Home | Blog | Uses | Links
Back to blog archive

Posted 2013/10/8

The Mystery of the Disappearing Memory

The other day, I was testing some Go programs I had written. One was a distributed key-value store, and the other was a parallel implementation of Conway’s Game of Life that uses the k-v store to distribute data and coordinate iterations. The Conway’s program has node 0 print out the “game board” after each iteration, which means it pulls down the results from every other node, stitches them together, and iterates through to print them out. I was running my tests on 4 virtual machines, each with about half a gig of memory.

Early runs with a 10x10 game board went fine. I started scaling up my tests, redirecting the output to a file when the game board printouts became too big to display on stdout. Then I tried running with a 2000x2000 gameboard. The “conway” process on node 0 was soon shut down by Linux’s OOM killer–I had managed to use up all the memory on the VM.

I restarted the test, and repeatedly ran “free”, watching as the available memory steadily declined on node 0, but not on any other node. What’s the difference between the two nodes? Node 0 runs two additional functions: printfield, and cleaniteration. Printfield grabs every other node’s output and prints it out. Cleaniteration goes through and deletes the data from earlier, no longer needed iterations.

Go is garbage collected, so I didn’t have to go through and count my mallocs and frees. I figured there must be a problem with how I delete elements in the key-value store; with a 2000x2000 game board, each node’s data takes up a full megabyte of memory, so if things weren’t being deleted, that would cause an OOM kill pretty quickly. After writing a test to spam the key-value store with values, then delete them, I determined that deletion seemed to be OK.

I tried commenting out the call to “cleaniteration”. Now every node’s free memory decreased rapidly as it ran, but node 0’s still decreased faster.

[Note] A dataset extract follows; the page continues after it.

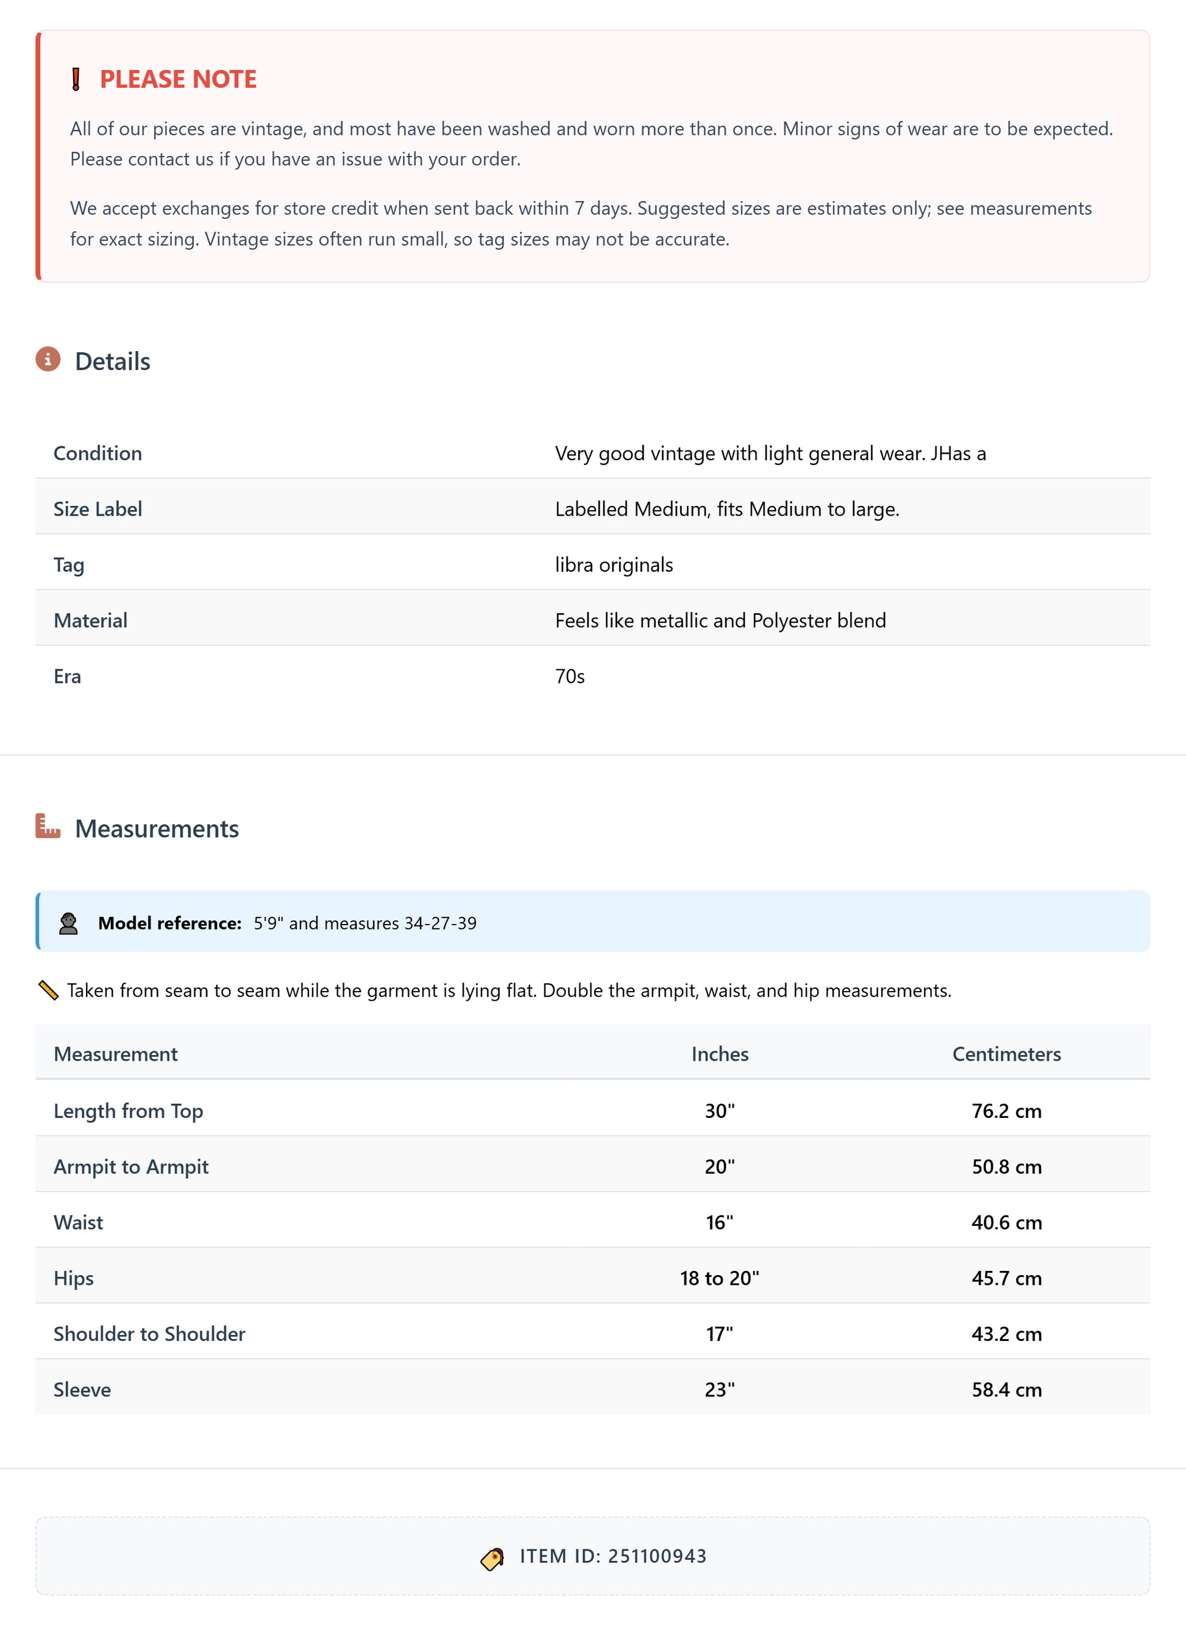Click the item ID number 251100943
1186x1625 pixels.
[657, 1556]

The problem had to be in printfield.

Printfield creates a new array the size of the game board. It then goes into a doubly-nested for loop to grab each node’s output for that iteration and stick the output into the appropriate place in the board. Once the board is populated, it iterates through and prints. This is pretty much CS 101. I figure maybe there’s a bug with how we’re fetching the node data from the key-value store, so I instead have it use an empty array rather than call out to the key value store. Same problem.

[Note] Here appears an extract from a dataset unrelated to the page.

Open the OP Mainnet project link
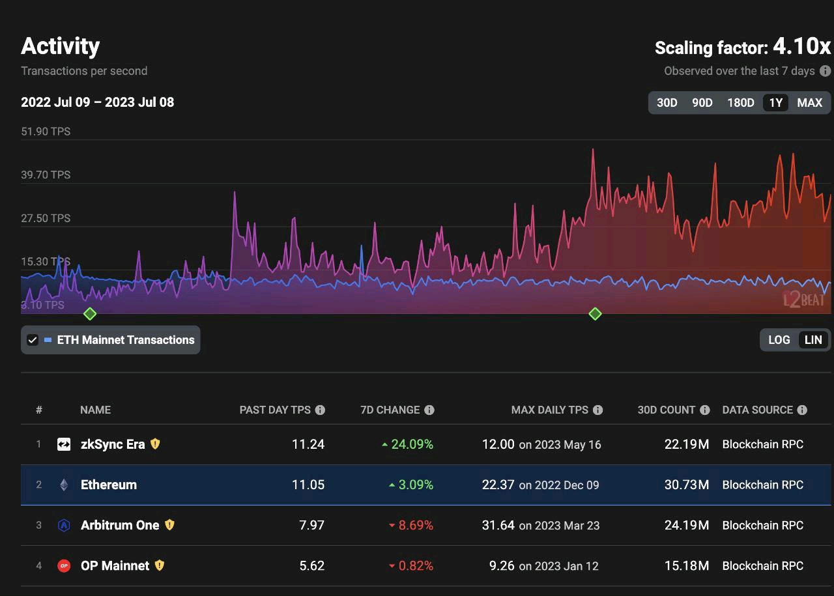 click(x=115, y=565)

Ok, let’s skip that whole part where we populate the game board. Now the function just allocates the game board and prints it out (very boring, since the array is initialized to zeroes). We’re still using up all the memory on the VM.

Just for kicks, let’s comment out the printing part. The function just allocates the empty array and returns. Upon return, Go should garbage collect the array.

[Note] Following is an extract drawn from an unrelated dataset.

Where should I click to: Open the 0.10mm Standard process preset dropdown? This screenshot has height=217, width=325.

Now we don’t see any memory problems.

What.

Oh. DAMN IT! It’s easy to forget, because I usually work on a regular desktop, but these VMs were booted with ramdisk root filesystems. That means everything is in RAM. Including /tmp. Where I had been sending the output of the program. Meaning on each iteration, I was writing out 4 megabytes as I printed the game board. This fills up available memory pretty quickly!

There was nothing wrong with my programs. There was nothing wrong with Go, although I suspected for a little while that it wasn’t properly deleting elements from maps–luckily, I didn’t make an ass of myself by emailing Russ, I just made an ass of myself by writing up the whole fiasco and posting it online. The only thing wrong was my invocation of the program, when I said “conway -s 2000 > /tmp/output”.

Is there a moral to this story? I guess it’s just that you should be mindful of your environment–if I had remembered that I was using a ramfs, and that the program would generate a ton of output, I’d have never wasted an afternoon on this nonsense. Still, it was a kind of fun detective exercise and it definitely made me go back and re-examine a lot of my code.